• Work request: All entries below are to be retyped in full, precisely as they appear.
**** Exercise inputs
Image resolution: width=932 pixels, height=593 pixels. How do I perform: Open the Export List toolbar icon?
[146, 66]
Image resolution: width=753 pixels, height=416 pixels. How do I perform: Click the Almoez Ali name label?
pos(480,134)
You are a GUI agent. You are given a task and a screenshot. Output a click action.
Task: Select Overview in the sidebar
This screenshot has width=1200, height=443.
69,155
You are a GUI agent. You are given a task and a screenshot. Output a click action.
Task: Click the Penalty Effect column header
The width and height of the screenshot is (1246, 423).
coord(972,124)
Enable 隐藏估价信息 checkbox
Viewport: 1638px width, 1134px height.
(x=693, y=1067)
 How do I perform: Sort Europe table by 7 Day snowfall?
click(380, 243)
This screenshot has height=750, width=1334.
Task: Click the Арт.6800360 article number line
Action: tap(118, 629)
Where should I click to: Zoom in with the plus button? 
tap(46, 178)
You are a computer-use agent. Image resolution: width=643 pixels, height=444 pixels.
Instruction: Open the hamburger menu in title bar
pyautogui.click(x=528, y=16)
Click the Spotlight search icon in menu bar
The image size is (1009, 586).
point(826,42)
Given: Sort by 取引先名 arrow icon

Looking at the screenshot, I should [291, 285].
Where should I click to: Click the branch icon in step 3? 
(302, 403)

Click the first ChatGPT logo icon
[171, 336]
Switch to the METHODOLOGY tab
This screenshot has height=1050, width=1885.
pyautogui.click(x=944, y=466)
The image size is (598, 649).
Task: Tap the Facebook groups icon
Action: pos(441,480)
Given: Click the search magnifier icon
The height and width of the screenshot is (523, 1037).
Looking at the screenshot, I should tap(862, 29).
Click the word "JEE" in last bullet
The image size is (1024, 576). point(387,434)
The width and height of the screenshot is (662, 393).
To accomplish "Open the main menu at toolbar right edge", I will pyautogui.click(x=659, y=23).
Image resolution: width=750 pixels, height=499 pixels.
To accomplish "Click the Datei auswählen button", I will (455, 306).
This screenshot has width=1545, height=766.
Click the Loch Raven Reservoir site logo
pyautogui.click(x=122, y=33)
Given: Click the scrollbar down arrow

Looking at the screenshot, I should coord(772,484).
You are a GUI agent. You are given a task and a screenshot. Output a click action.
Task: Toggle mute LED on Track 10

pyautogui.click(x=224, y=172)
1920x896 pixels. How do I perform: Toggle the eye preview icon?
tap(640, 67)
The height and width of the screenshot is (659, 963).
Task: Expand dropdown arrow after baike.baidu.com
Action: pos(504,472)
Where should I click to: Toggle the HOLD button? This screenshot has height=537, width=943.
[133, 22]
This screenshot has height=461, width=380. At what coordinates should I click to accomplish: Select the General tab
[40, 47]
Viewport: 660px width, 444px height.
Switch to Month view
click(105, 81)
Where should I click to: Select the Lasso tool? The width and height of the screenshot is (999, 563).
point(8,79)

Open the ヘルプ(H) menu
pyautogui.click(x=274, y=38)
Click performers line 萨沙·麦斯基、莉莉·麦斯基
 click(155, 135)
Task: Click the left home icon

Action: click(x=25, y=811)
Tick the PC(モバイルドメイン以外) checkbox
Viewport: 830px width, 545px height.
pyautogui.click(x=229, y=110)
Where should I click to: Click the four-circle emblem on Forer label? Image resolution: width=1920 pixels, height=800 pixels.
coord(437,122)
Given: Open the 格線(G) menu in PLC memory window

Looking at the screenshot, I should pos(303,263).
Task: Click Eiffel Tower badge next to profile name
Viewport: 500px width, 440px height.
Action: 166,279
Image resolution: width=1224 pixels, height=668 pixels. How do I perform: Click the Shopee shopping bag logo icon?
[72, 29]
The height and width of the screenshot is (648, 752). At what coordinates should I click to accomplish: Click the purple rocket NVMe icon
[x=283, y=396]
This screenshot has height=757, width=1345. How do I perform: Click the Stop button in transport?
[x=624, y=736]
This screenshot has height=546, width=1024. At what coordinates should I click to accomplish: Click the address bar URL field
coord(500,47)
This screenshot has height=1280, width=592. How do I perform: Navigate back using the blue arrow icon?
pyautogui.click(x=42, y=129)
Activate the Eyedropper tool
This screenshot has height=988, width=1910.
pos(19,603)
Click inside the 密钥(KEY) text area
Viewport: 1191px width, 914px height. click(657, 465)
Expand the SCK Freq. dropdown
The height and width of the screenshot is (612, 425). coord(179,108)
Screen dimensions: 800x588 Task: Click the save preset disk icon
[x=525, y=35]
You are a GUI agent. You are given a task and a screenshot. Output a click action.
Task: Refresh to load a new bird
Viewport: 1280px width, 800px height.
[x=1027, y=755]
********
• Final answer:
Image resolution: width=932 pixels, height=593 pixels. How do I perform: Open the Export List toolbar icon?
[146, 66]
Image resolution: width=753 pixels, height=416 pixels. How do I perform: Click the Almoez Ali name label?
pos(480,134)
You are a GUI agent. You are given a task and a screenshot. Output a click action.
Task: Select Overview in the sidebar
This screenshot has width=1200, height=443.
69,155
You are a GUI agent. You are given a task and a screenshot. Output a click action.
Task: Click the Penalty Effect column header
The width and height of the screenshot is (1246, 423).
coord(972,124)
Enable 隐藏估价信息 checkbox
Viewport: 1638px width, 1134px height.
(x=693, y=1067)
 How do I perform: Sort Europe table by 7 Day snowfall?
click(380, 243)
This screenshot has height=750, width=1334.
Task: Click the Арт.6800360 article number line
Action: tap(118, 629)
Where should I click to: Zoom in with the plus button? 
tap(46, 178)
You are a computer-use agent. Image resolution: width=643 pixels, height=444 pixels.
Instruction: Open the hamburger menu in title bar
pyautogui.click(x=528, y=16)
Click the Spotlight search icon in menu bar
The image size is (1009, 586).
point(826,42)
Given: Sort by 取引先名 arrow icon

Looking at the screenshot, I should [291, 285].
Where should I click to: Click the branch icon in step 3? 
(302, 403)

Click the first ChatGPT logo icon
[171, 336]
Switch to the METHODOLOGY tab
This screenshot has height=1050, width=1885.
pyautogui.click(x=944, y=466)
The image size is (598, 649).
Task: Tap the Facebook groups icon
Action: pos(441,480)
Given: Click the search magnifier icon
The height and width of the screenshot is (523, 1037).
Looking at the screenshot, I should tap(862, 29).
Click the word "JEE" in last bullet
The image size is (1024, 576). point(387,434)
The width and height of the screenshot is (662, 393).
To accomplish "Open the main menu at toolbar right edge", I will pyautogui.click(x=659, y=23).
Image resolution: width=750 pixels, height=499 pixels.
To accomplish "Click the Datei auswählen button", I will (455, 306).
This screenshot has width=1545, height=766.
Click the Loch Raven Reservoir site logo
pyautogui.click(x=122, y=33)
Given: Click the scrollbar down arrow

Looking at the screenshot, I should coord(772,484).
You are a GUI agent. You are given a task and a screenshot. Output a click action.
Task: Toggle mute LED on Track 10

pyautogui.click(x=224, y=172)
1920x896 pixels. How do I perform: Toggle the eye preview icon?
tap(640, 67)
The height and width of the screenshot is (659, 963).
Task: Expand dropdown arrow after baike.baidu.com
Action: pos(504,472)
Where should I click to: Toggle the HOLD button? This screenshot has height=537, width=943.
[133, 22]
This screenshot has height=461, width=380. At what coordinates should I click to accomplish: Select the General tab
[40, 47]
Viewport: 660px width, 444px height.
Switch to Month view
click(105, 81)
Where should I click to: Select the Lasso tool? The width and height of the screenshot is (999, 563).
point(8,79)

Open the ヘルプ(H) menu
pyautogui.click(x=274, y=38)
Click performers line 萨沙·麦斯基、莉莉·麦斯基
 click(155, 135)
Task: Click the left home icon

Action: click(x=25, y=811)
Tick the PC(モバイルドメイン以外) checkbox
Viewport: 830px width, 545px height.
pyautogui.click(x=229, y=110)
Where should I click to: Click the four-circle emblem on Forer label? Image resolution: width=1920 pixels, height=800 pixels.
coord(437,122)
Given: Open the 格線(G) menu in PLC memory window

Looking at the screenshot, I should pos(303,263).
Task: Click Eiffel Tower badge next to profile name
Viewport: 500px width, 440px height.
Action: 166,279
Image resolution: width=1224 pixels, height=668 pixels. How do I perform: Click the Shopee shopping bag logo icon?
[72, 29]
The height and width of the screenshot is (648, 752). At what coordinates should I click to accomplish: Click the purple rocket NVMe icon
[x=283, y=396]
This screenshot has height=757, width=1345. How do I perform: Click the Stop button in transport?
[x=624, y=736]
This screenshot has height=546, width=1024. At what coordinates should I click to accomplish: Click the address bar URL field
coord(500,47)
This screenshot has height=1280, width=592. How do I perform: Navigate back using the blue arrow icon?
pyautogui.click(x=42, y=129)
Activate the Eyedropper tool
This screenshot has height=988, width=1910.
pos(19,603)
Click inside the 密钥(KEY) text area
Viewport: 1191px width, 914px height. click(657, 465)
Expand the SCK Freq. dropdown
The height and width of the screenshot is (612, 425). coord(179,108)
Screen dimensions: 800x588 Task: Click the save preset disk icon
[x=525, y=35]
You are a GUI agent. You are given a task and a screenshot. Output a click action.
Task: Refresh to load a new bird
Viewport: 1280px width, 800px height.
[x=1027, y=755]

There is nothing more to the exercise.